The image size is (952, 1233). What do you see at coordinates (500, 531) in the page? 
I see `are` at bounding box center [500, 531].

● ● ● ●

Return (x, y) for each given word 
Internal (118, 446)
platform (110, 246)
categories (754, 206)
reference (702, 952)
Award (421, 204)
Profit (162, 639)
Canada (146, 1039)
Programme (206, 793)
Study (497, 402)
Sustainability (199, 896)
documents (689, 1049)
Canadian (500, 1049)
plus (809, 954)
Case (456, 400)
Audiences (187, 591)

● ● ● ●

== SHORT PROBLEM ==
Output the lines from the line with "The image size" to the line with "center [500, 531].", inclusive, reproducing each one verbatim.

== CORRECT RESULT ==
The image size is (952, 1233). What do you see at coordinates (500, 531) in the page? 
I see `are` at bounding box center [500, 531].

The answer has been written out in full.